┌─ Records to process

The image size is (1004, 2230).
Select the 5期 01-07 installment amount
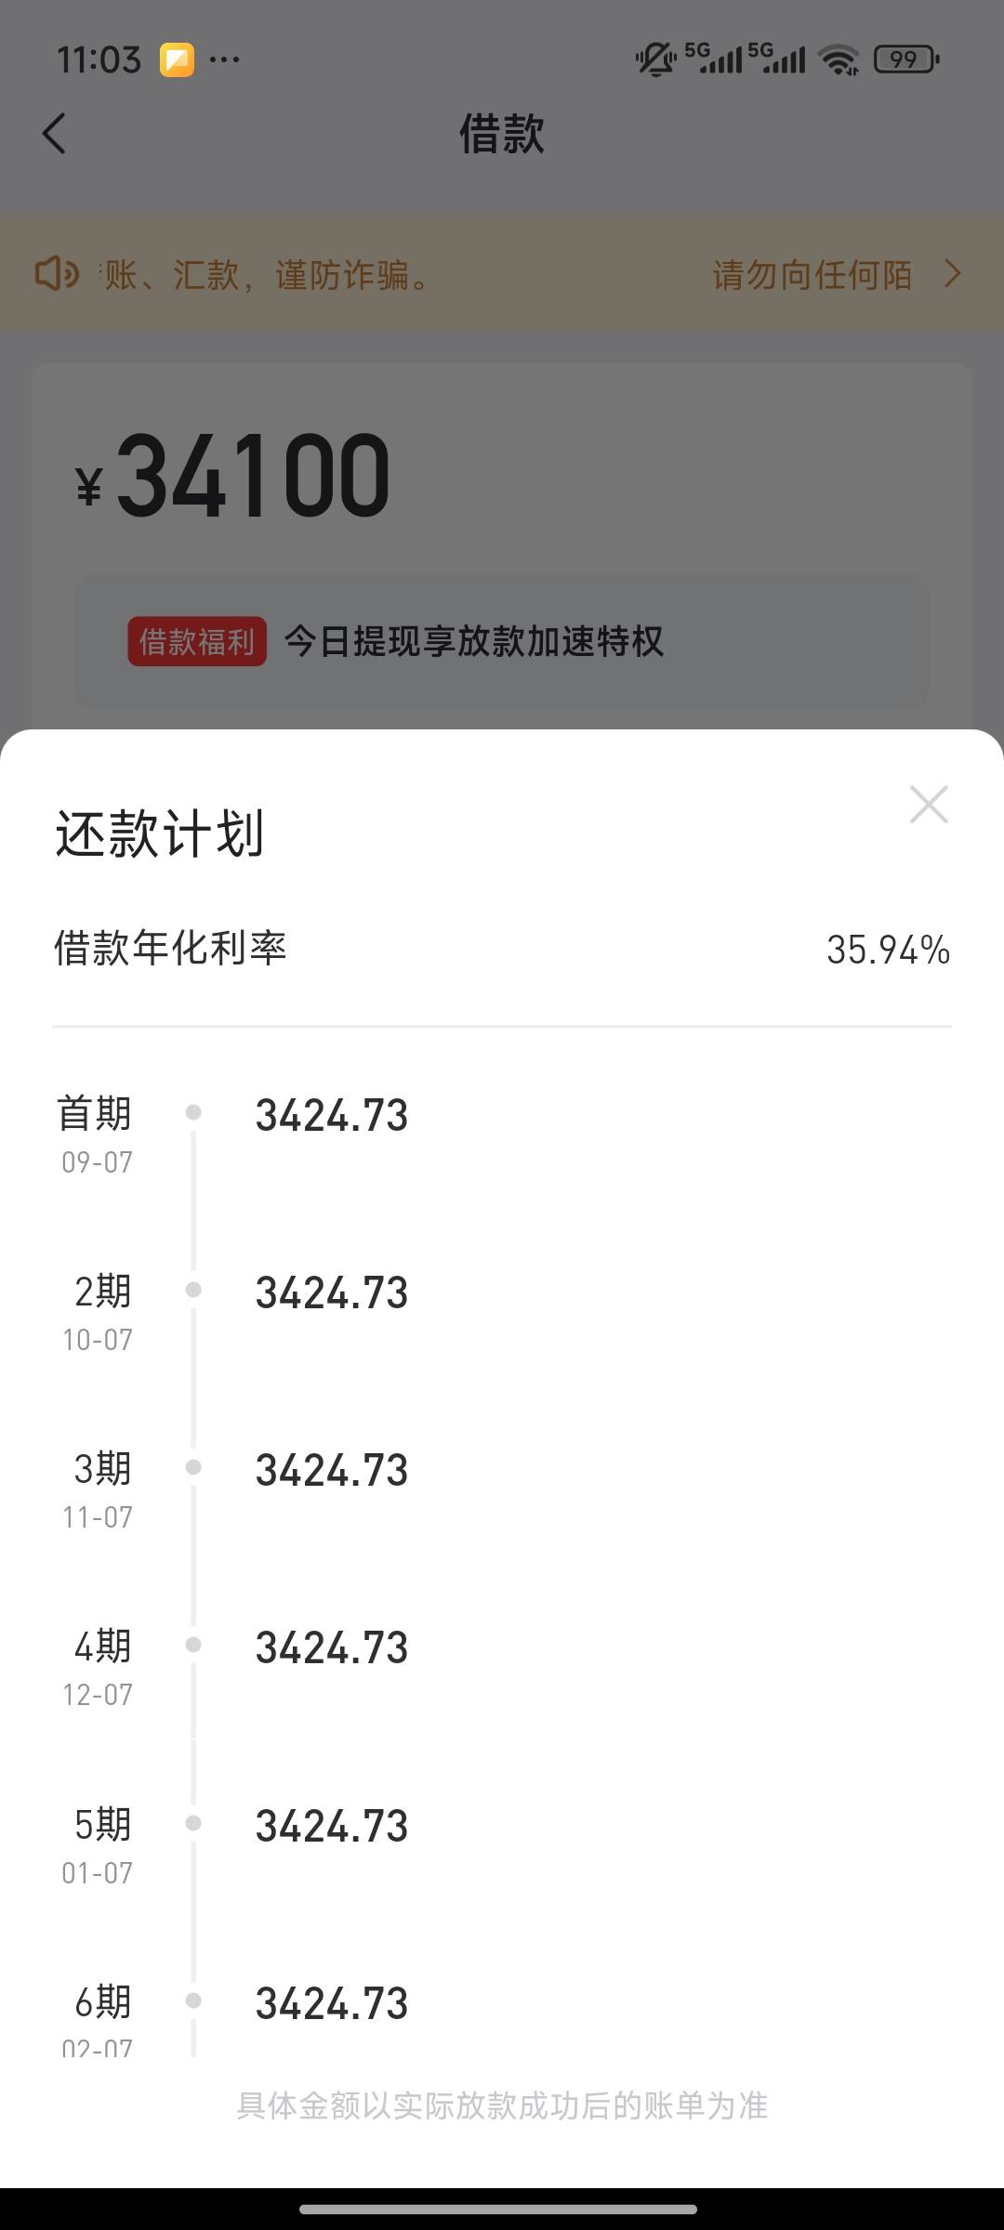coord(332,1826)
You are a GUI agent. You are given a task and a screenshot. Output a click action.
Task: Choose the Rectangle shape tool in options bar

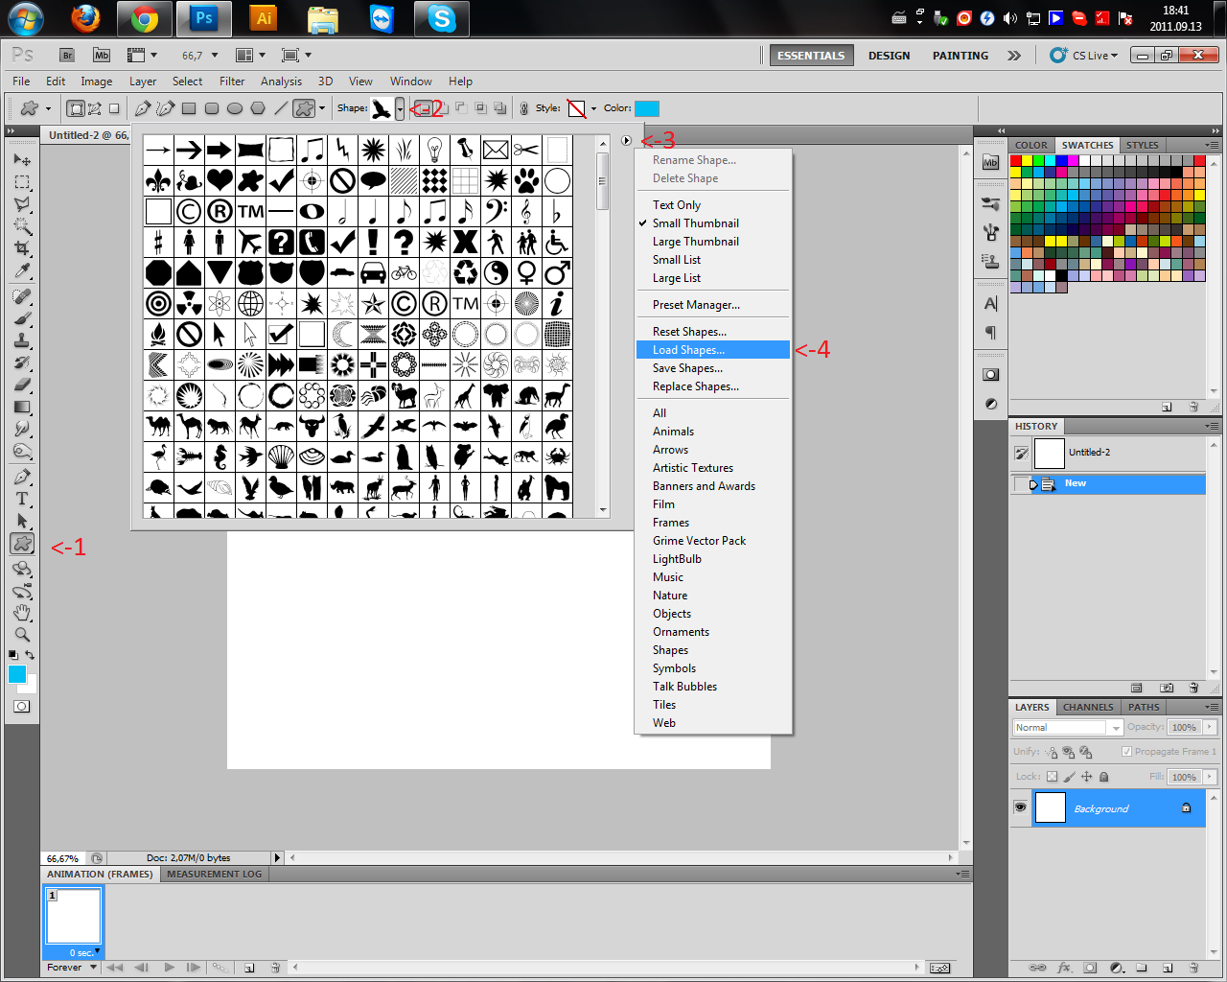189,108
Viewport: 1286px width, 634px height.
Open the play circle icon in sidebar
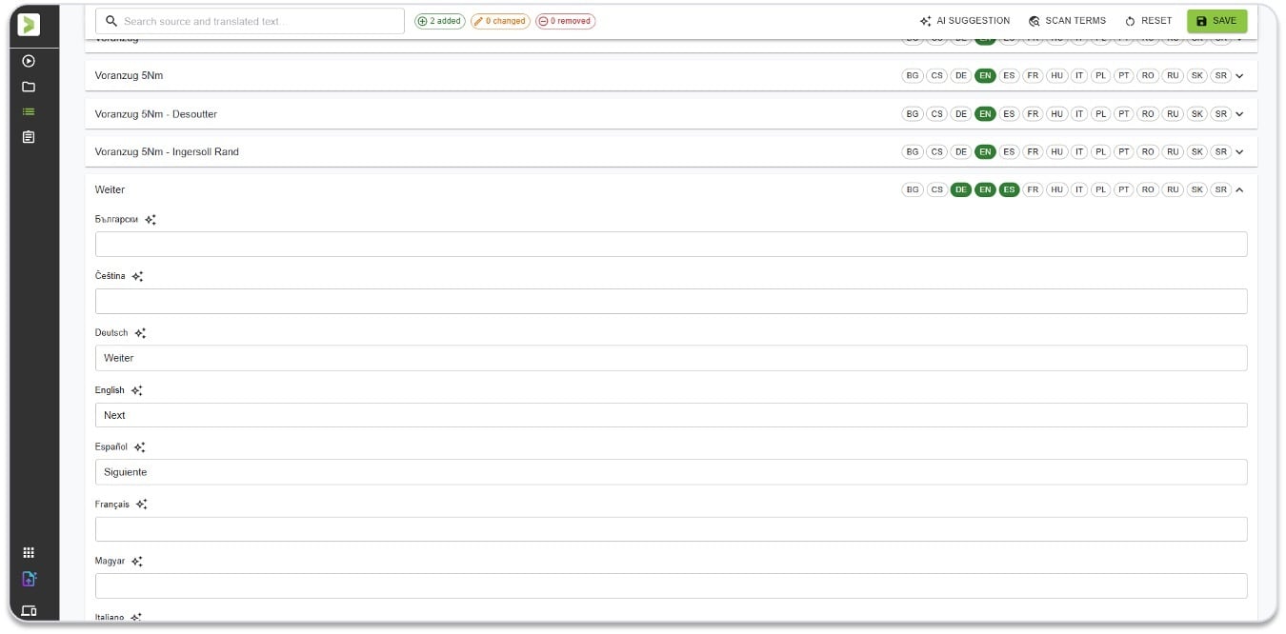coord(29,61)
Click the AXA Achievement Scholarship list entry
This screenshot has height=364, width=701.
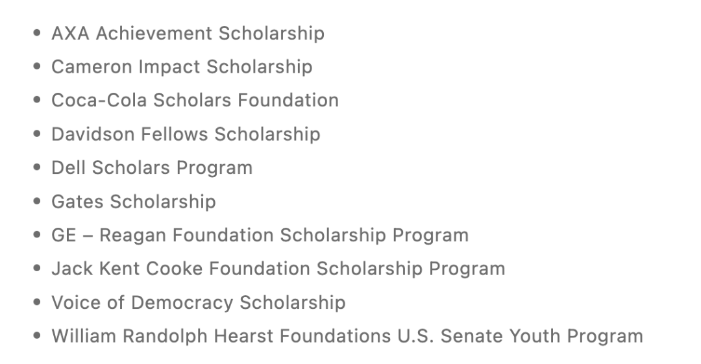[188, 34]
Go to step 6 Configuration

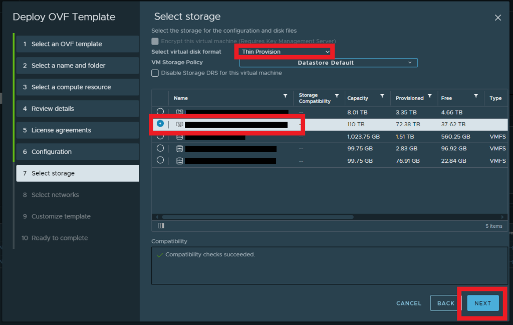77,152
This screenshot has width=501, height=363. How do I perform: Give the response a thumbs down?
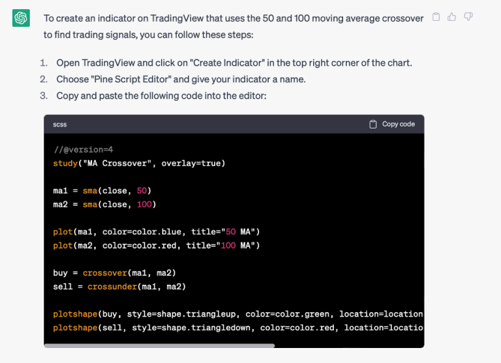pyautogui.click(x=468, y=17)

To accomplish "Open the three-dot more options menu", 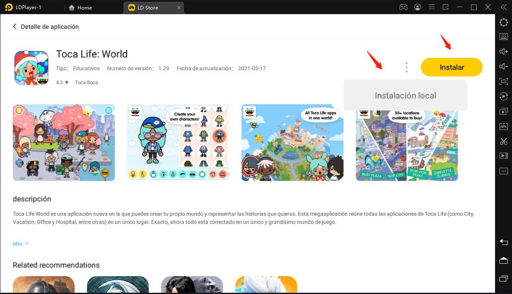I will tap(406, 67).
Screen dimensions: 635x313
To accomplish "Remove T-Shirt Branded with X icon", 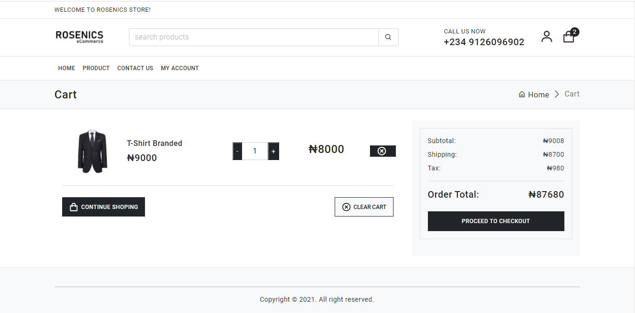I will coord(383,151).
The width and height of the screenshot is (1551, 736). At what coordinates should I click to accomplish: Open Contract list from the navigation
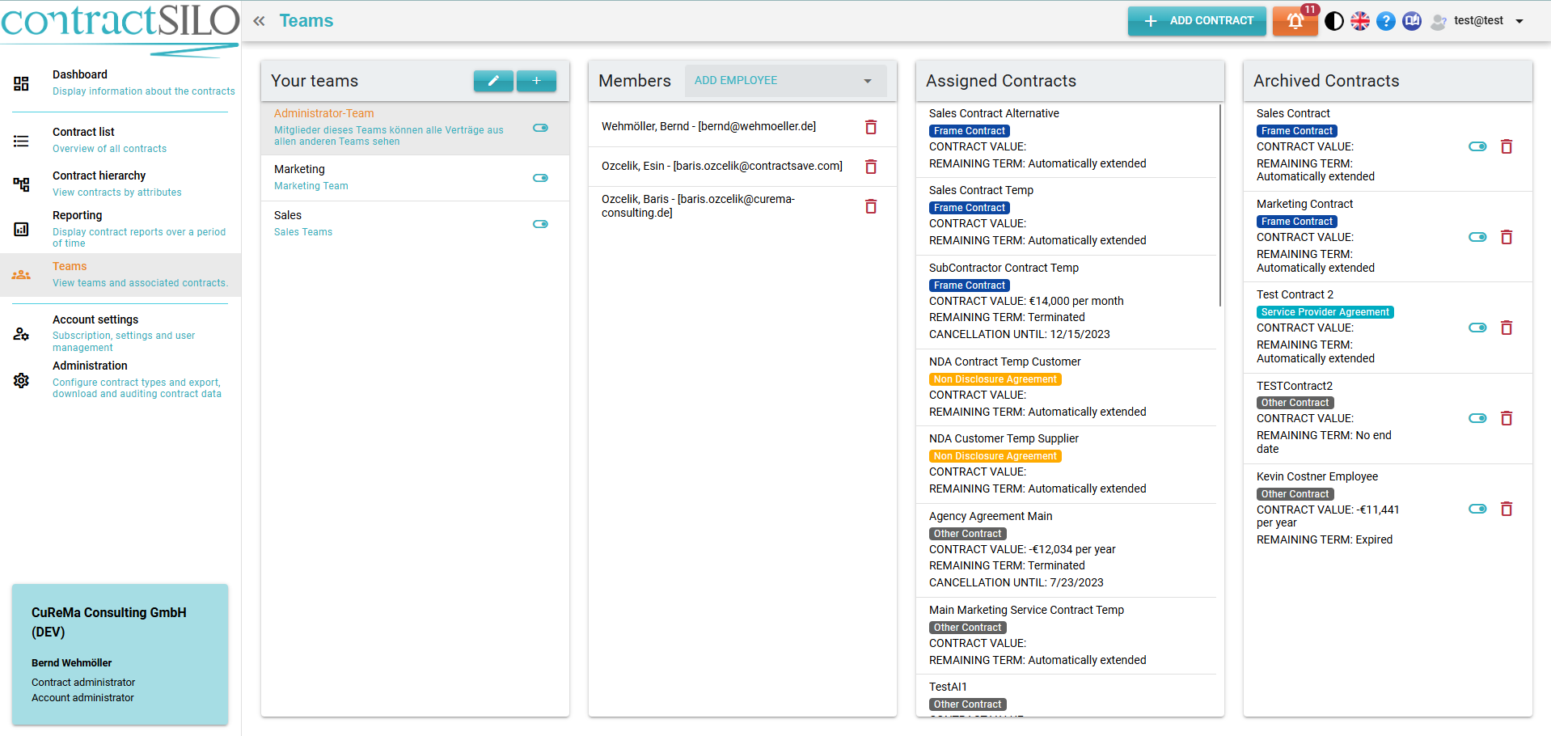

└─

Gather each line of the data above that contains the word "This", and copy those lines in their original order.

This screenshot has height=364, width=701.
This screenshot has width=501, height=363. How do I perform: Give the response a thumbs down?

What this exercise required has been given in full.